Monday, January 25, 2016

ALL STAR RECOMMENDS FOR JANUARY 26TH


Hi.Thanks for tearing yourself away from your public holiday comics reading for a little bit. I’ll try to make it worth your while.

ITEM! Zainab Akhtar is back at it again, this time penning a two-part look ahead to comics 2016 that, frankly, makes mine of a few weeks back look pretty pedestrian. Among highlights I missed and had no idea about are works by the tremendous Dilraj Mann, Blutch and Michael DeForge.  Check out Part One here and Part Two here and keep a pen and paper handy. Zainab’s the best.

ITEM! Fans of reading book-books along with their comic-book cousins should think about picking up
David (John Dies at the End) Wong’s latest, Futuristic Violence and Fancy Suits.  It’s a funny and engaging, if slightly overlong, look at speculative technology and potential superhumanity. I’d give you a plot run-down, but why do that when I can quote from page 361 instead?

“The guy was wearing a camouflage outfit with knee pads, elbow pads, and bafflingly oversized shoulder pads.  The rest was a crisscross pattern of straps and bandoliers full of bullets. Everything else was pouches. So many pouches. His boots had pouches on them…The other four men seemed to be in competition to see who could fit the most pads, blades, and bullets onto their bodies while still remaining ambulatory. Yet none of them had helmets or any other kind of head or eye protection.”
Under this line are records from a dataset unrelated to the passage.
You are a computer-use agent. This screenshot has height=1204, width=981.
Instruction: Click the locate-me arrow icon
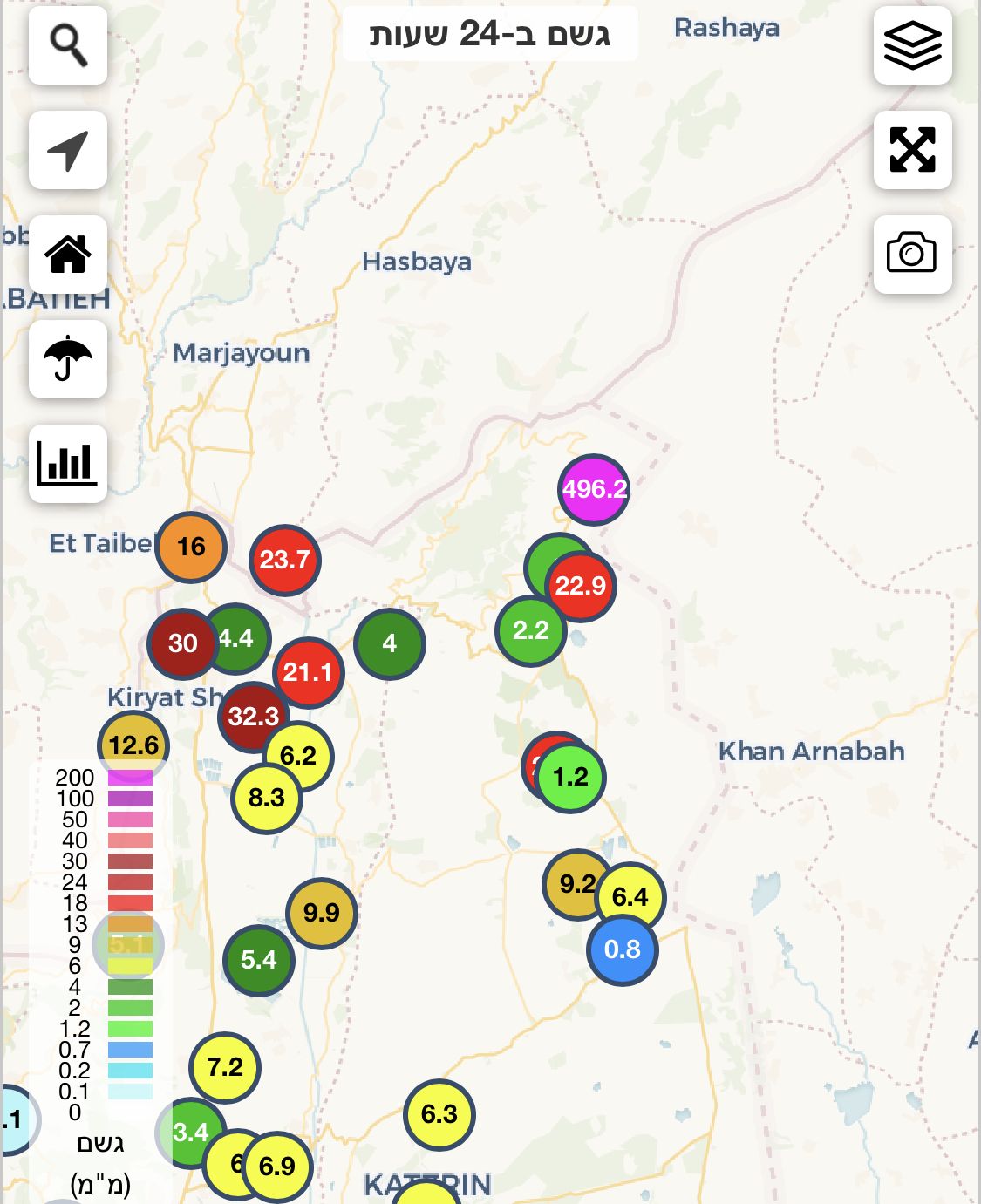click(x=68, y=150)
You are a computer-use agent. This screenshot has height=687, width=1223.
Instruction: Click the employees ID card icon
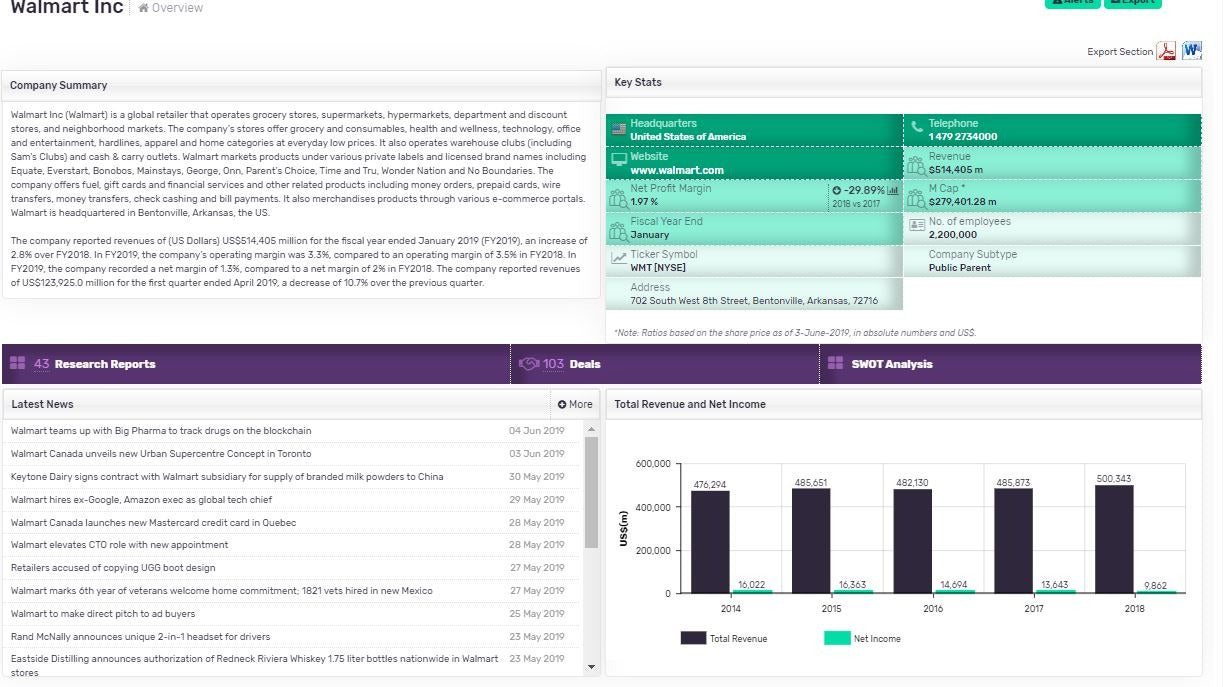tap(917, 226)
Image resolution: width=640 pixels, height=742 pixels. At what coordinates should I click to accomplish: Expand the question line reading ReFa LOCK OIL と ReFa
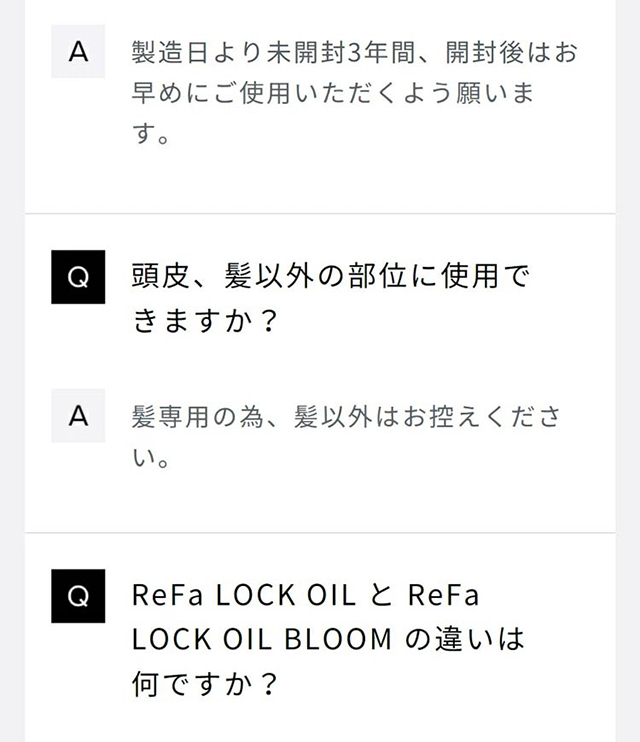point(305,595)
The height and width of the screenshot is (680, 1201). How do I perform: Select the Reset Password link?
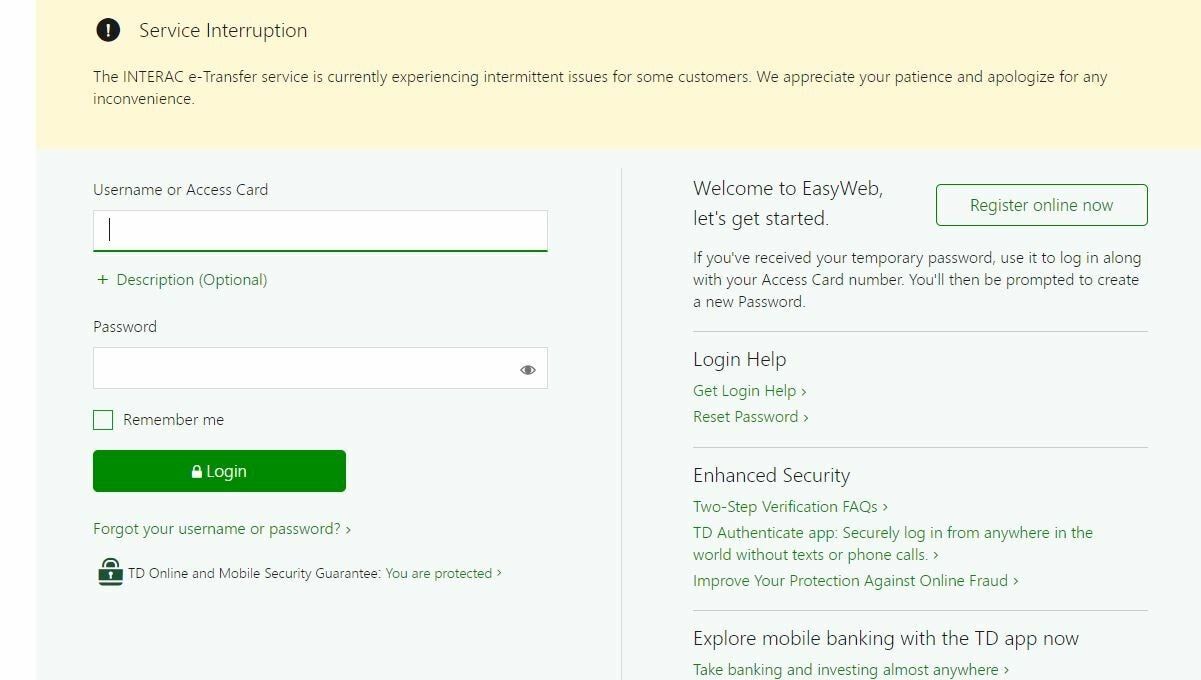point(750,417)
What did that remind you of? Anything like this, perhaps??


Hmmm....

ITEM! The last two 2015 issues of Frontier arrived in my mail last week, with Becca Tobin and Michael DeForge and Becca Tobin handling issues 9 and 10 respectively. DeForge spins the tale of a former radical now working for a real estate developer who puts all of her urban insurgency skills to use infiltrating developing communities and ruining them from within for corporate profit. Tobin’s is the bizarre story of a musician who creates a sentient musical instrument from kitchen ingredients, nails and her own blood. Both are excellent and maintain the ridiculously high standard Frontier has set over the course of its run and with Eleanor Davis looking to kick off 2016s set of issues (as mentioned by Zainab), I’d say we’re in for another excellent year ahead from publishers Youth in Decline.




COMIC OF THE WEEK : FRANK IN THE 3RD DIMENSION 
By Jim Woodring& Charles Barnard 
Published By Fantagraphics 

If you’ve spent any length of time staring at Jim Woodring’s Frank comics and wondering why your brain seems to vibrate, you, like me, were pretty excited by the prospect of Frank in the 3rd Dimension. Well, the book has finally arrived and, incredibly, does not disappoint.
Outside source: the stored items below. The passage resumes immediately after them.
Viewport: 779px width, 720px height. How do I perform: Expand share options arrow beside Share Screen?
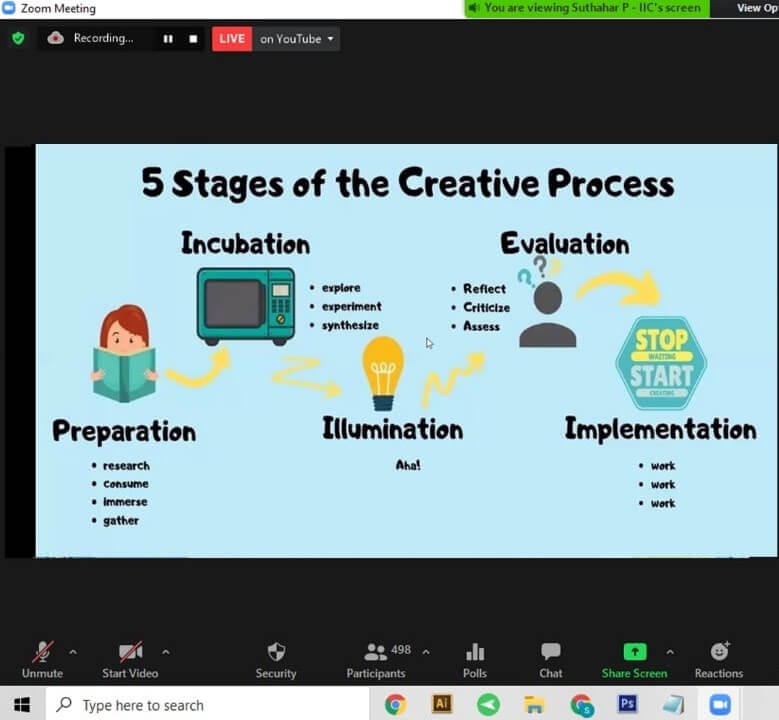point(670,652)
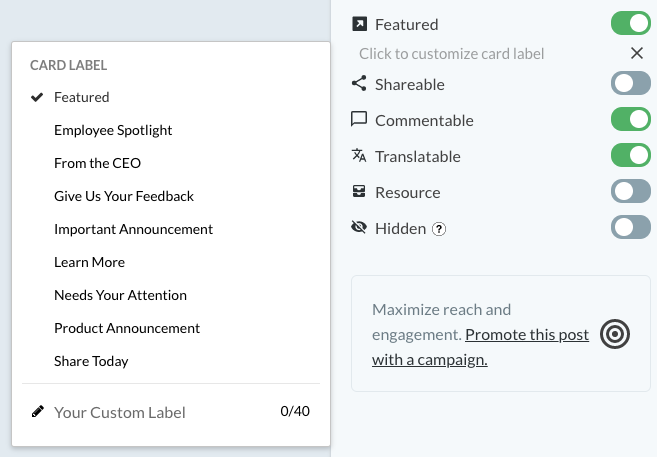Viewport: 657px width, 457px height.
Task: Select Important Announcement from label list
Action: coord(133,229)
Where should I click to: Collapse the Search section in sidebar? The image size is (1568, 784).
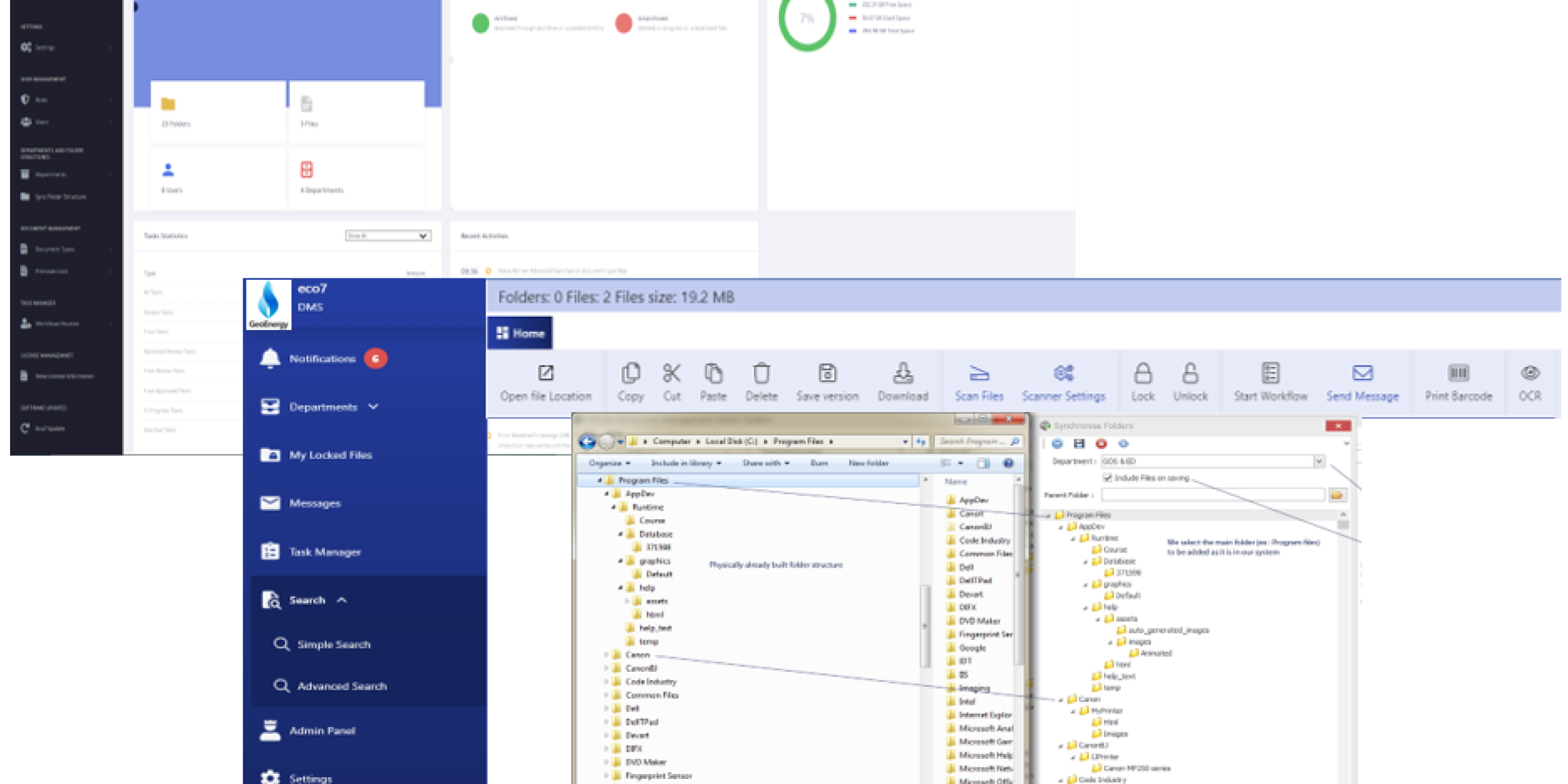point(341,600)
Frank, a “generic anthropomorph” who resembles something like Mickey Mouse reflected in a funhouse mirror, can be both cruel and kind, adventuring across a landscape of archetypes and monsters and critters both cute and grotesque in largely silent adventures and in the process tunnelling his way into bits of your brain you normally need sleep to access.
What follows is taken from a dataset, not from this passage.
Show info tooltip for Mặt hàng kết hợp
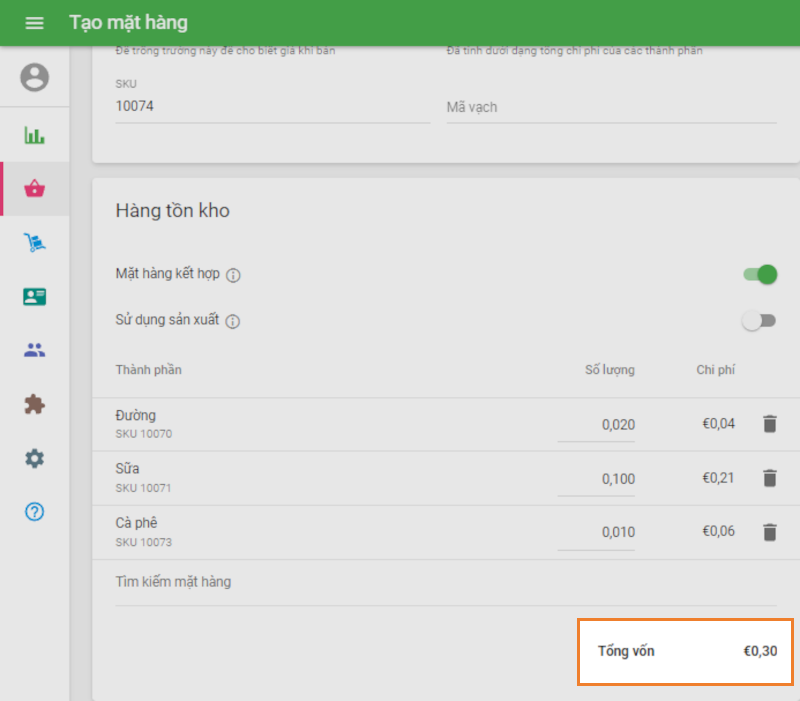The image size is (800, 701). (x=233, y=275)
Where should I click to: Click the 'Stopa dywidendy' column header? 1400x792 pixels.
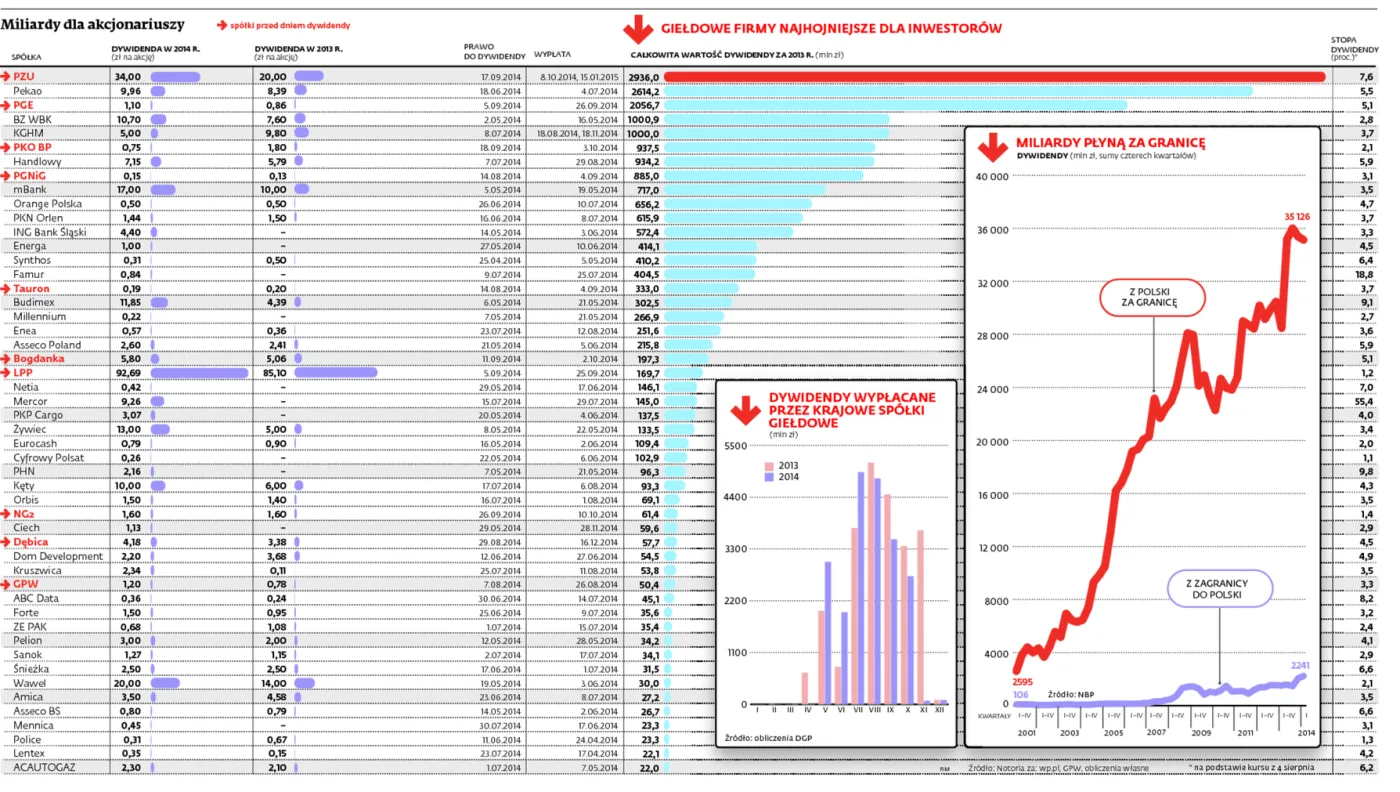[x=1354, y=48]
Along with his faithful “godling” companion, Pupling, Frank’s travels frequently beggar belief and defy description, rolling along with their own bizarre dreamy logic, as he faces down not only his foe Manhog but invasive creatures that alter his body in disturbing ways, alternate versions of himself and the demonic, crescent moon-headed Whim, who is always tempting and luring Frank into strange new places and states of being. Reading Frank is like experiencing the ultimate Cheese Dream, a crazed, cinematic unfurling of your subconscious that stunningly, beautifully throws all manner of contradictory information and imagery at you.

The Frank books are the most hypnotic comics ever made in my opinion, and Woodring has been justly lauded as a psychonaut of his own subconscious. Duncan Trussell has called him a “mystic” (and if you’ve never heard Trussell’s podcast with Woodring, you really must) and Neil Gaiman claims Frank will “re-arrange your consciousness.” It’s difficult for me to disagree with either opinion.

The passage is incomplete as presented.